List the classes of oral hypoglycemic drugs the have been assessed in cats.

Give an example of each

A
  1. Sulfonylureas
    • Glipizide
      • Binds to ATP dependent potassium channel - closure of which triggers depolarisation and calcium influx - insulin release
  2. Meglitinides
    • Nateglinide
      • Similar action to the sulfonylureas but bind to different sites on the ATPase
  3. Biguanides
    • Metformin
      • Insulin sensitizer, mechanism of action not fully known
  4. Thiazolidinedione
    • Darglitazone
      • Binds in the nucleus and improves insulin sensitivity in muscle, adipose and liver.
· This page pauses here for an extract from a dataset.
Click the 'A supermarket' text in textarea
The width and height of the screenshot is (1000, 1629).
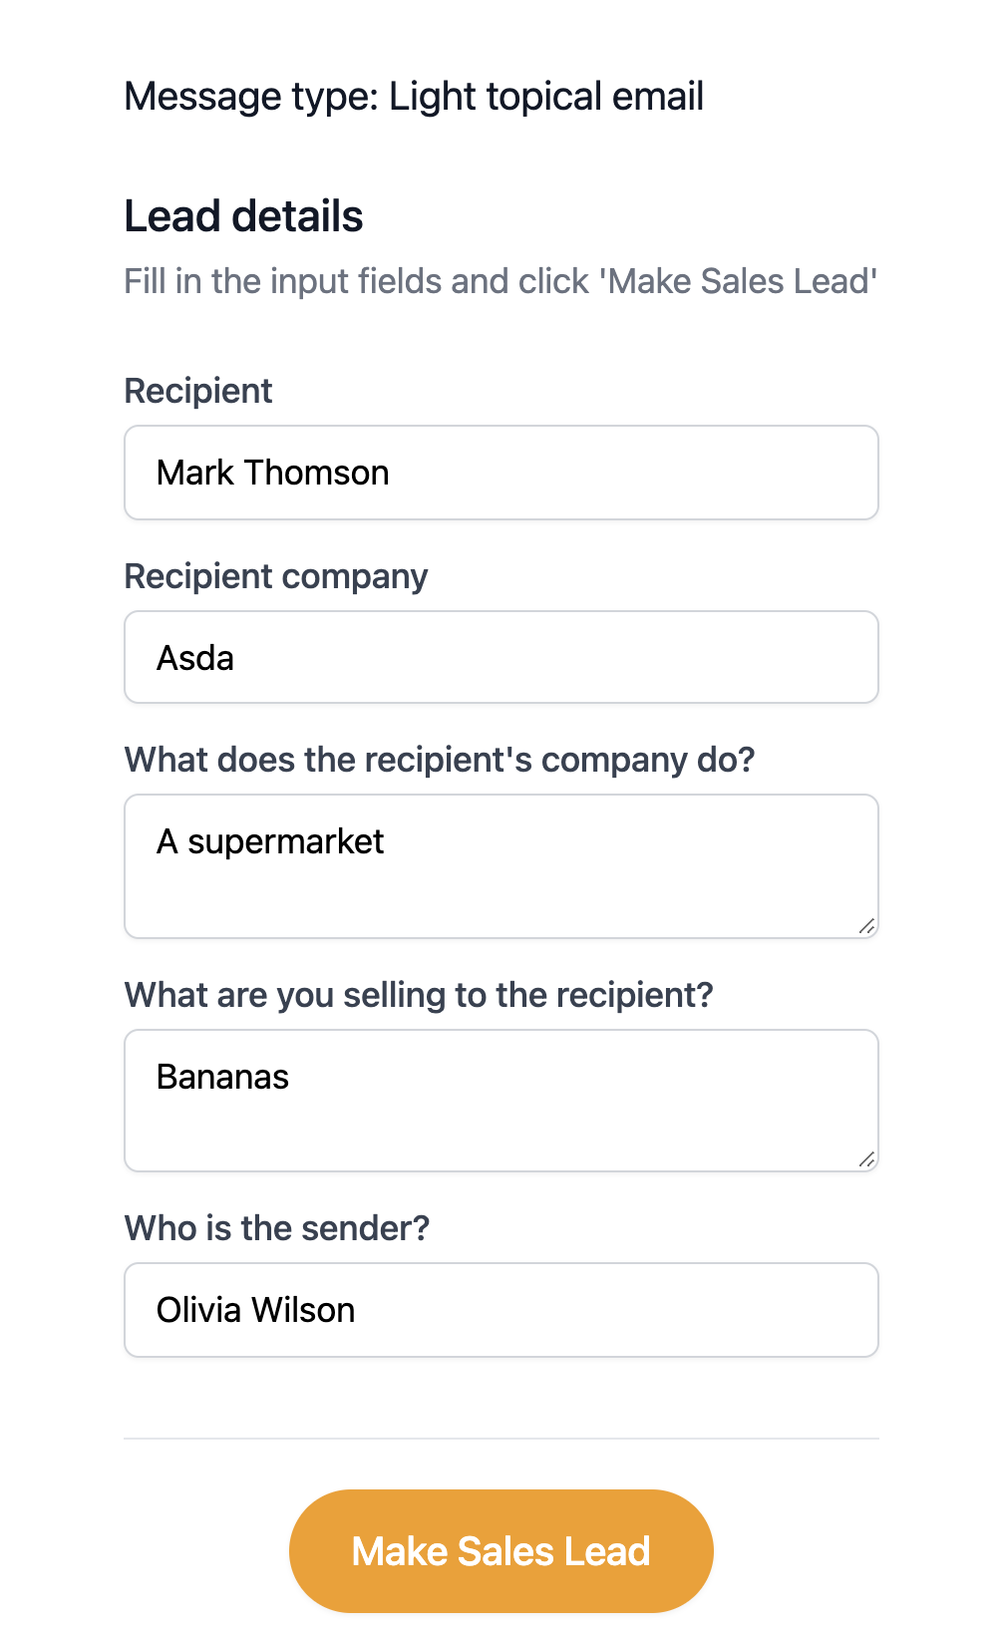[x=270, y=842]
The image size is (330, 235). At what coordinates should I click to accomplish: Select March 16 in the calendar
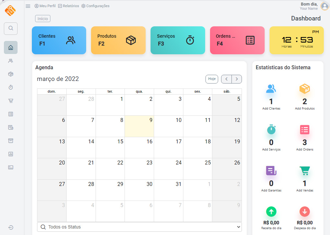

Reduces gluconeogenesis
  5. Alpha-glucosidase inhibitors
    • Acarbose
      • Inhibits membrane bound brush border enzymes in the SI
      • Useful when administered with a high carbohydrate food, but this combination was not as good as a low carbohydrate food alone.
36
Q

What are incretins?

A
  • Incretins are hormones produced within the gastrointestinal tract that are rapidly release in response to food intake.
    • Glucagon-like peptide
    • Gastric inhibitory peptide
  • They have numerous effects that synergise to stimulate insulin release, reduce hyperglycaemia and limit glucose intake
37
Q

What are three potential therapeutic options to optimise incretin activity

A
  • Primary incretin therapy - often utilised in an extended release form due to rapid degradation by dipeptidylpeptidases (DPP-4)
  • GLP-1 agonist drugs - resistant to DPP-4 degradation
  • DPP-2 inhibitors - extend the activity of naturally occuring GLP-1
38
Q

Discuss the evidence for the use of extended release exenatide in cats with newly diagnosed diabetes mellitus

A
  • The drug can be administered as a long-acting once weekly or new once monthly SC injection
    • Previous short acting versions were twice daily
  • The drug is a GLP-1 receptor agonist
  • Shown to reduce weight gain after commencing diabetes treatment with insulin
  • Reduced the dose of insulin required for adequate glycemic control
  • Generally well tolerated, though vomiting and decreased appetite was reported
    • Both would be expected given the mechanism of action - increases nausea and satiety
  • A placebo controlled study in 2016 revealed a tendency for increased weight loss in obese cats, but insulin requirement unchanged.